You don't have to be a bodybuilder or professional athlete to reap the benefits of a weight training program. Weight training — a form of strength training — can improve your strength, increase your muscle tone, help you lose fat and gain muscle mass, and improve your bone density. But if done incorrectly, weight training won't give you these benefits and can lead to injury.
Why is proper weight training technique so important?
Most people learn their weight training techniques by watching friends or others in the gym. But sometimes what you see isn't safe. Incorrect technique is one of the main factors contributing to injuries.
Common weight training injuries include:
- Sprains
- Strains
- Tendinitis
- Fractures
- Dislocations
Continually using the same, improper weight training technique can result in chronic injuries. Over time, you may find yourself with:
- Rotator cuff damage
- Muscle overload
- Bone stress injuries
- Nerve damage
Fortunately, most of these injuries aren't life-threatening. But they can be painful and can hamper your efforts to build your strength and muscle mass.
Start off on the right foot
If you're just getting started, consider working with a knowledgeable weight training specialist. Physical therapists, athletic trainers, and fitness and exercise specialists who have been specifically trained in weight-training technique can help you practice proper technique. Their training may include certification by the American College of Sports Medicine. If you aren't a novice and have been using weights for a while, consider scheduling time with a trainer to demonstrate your technique and make sure it's proper.
Weight training tips for fitness and safety
Here are some tips to keep you safe and on track with your weight training program.
- Check with your doctor. If you're older than 40 and inactive, talk with your doctor before starting a weight training program.
- Set goals. Make sure you and your personal trainer have a clear reason why you're doing each exercise and an overall goal for your program. Weight training for muscle toning and overall fitness is different from weight training for a particular sport or activity. Each requires a unique type of exercise tailored to your overall goal and fitness needs.
- Breathe. Your blood pressure can increase to dangerous levels if you hold your breath during weight training.

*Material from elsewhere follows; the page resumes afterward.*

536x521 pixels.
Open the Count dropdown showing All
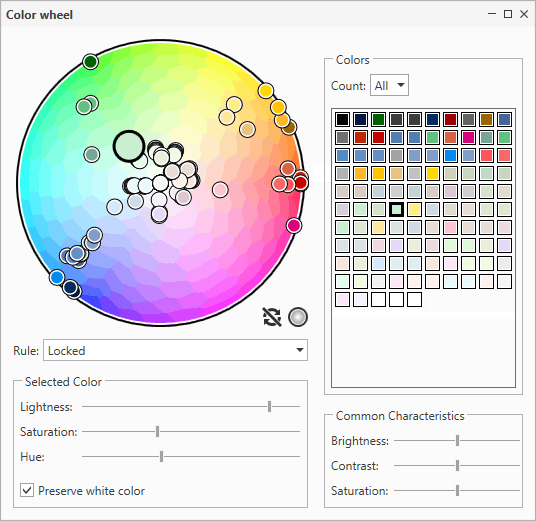click(x=389, y=85)

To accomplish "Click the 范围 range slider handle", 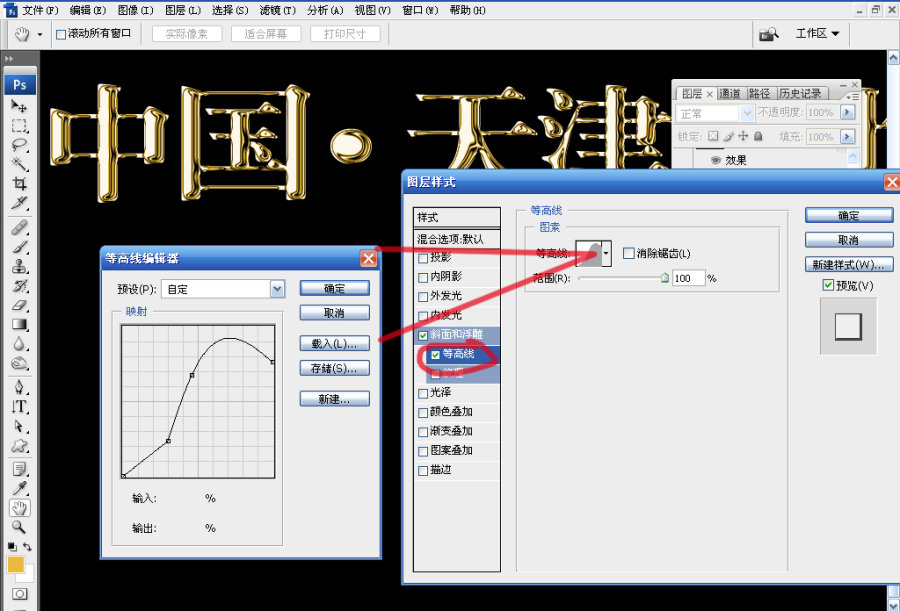I will click(x=664, y=278).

Exhaling during the lift and just plain breathing freely during your weight training exercise can prevent this.
- Seek balance. Work all of your major muscles — abdominals, legs, chest, back, shoulders and arms. Strengthen the opposing muscles in a balanced way — front of the shoulder as well as back of the shoulder, for example.
- Lift an appropriate amount of weight. The amount of weight you lift should make your muscles feel tired after 10 to 15 repetitions. A weight that causes fatigue at 12 repetitions is an effective stimulus for muscle strength and toning.
- Don't do too many sets of each exercise. Completing one set of exercises to the point of fatigue is all you need to obtain benefits. Additional sets aren't necessary. They eat up your time and may contribute to overload injury.
- Don't rush. Don't jerk the weight up. Lift and lower the weight in a slow, controlled fashion. This helps you improve body stabilization, isolates the muscles you want to work more effectively, and doesn't let you cheat by relying on momentum to lift the weight.
- Rest. Give your body a day to recover between workouts of the same muscle group.
- Be consistent. Three workouts a week will build muscles and just two will maintain the strength you've gained.
- Wear shoes. They not only help protect your feet from dropped weights but can also keep you from slipping during a lift and give you a firm foundation.
- Store your weights properly. Keep them away from children. Also watch the way you lift weights out of the rack. Keep your spine stable and lift with your whole body.
You want to maximize the benefits of your weight training program. You also want to avoid injury. Using proper technique can help you reach your goals.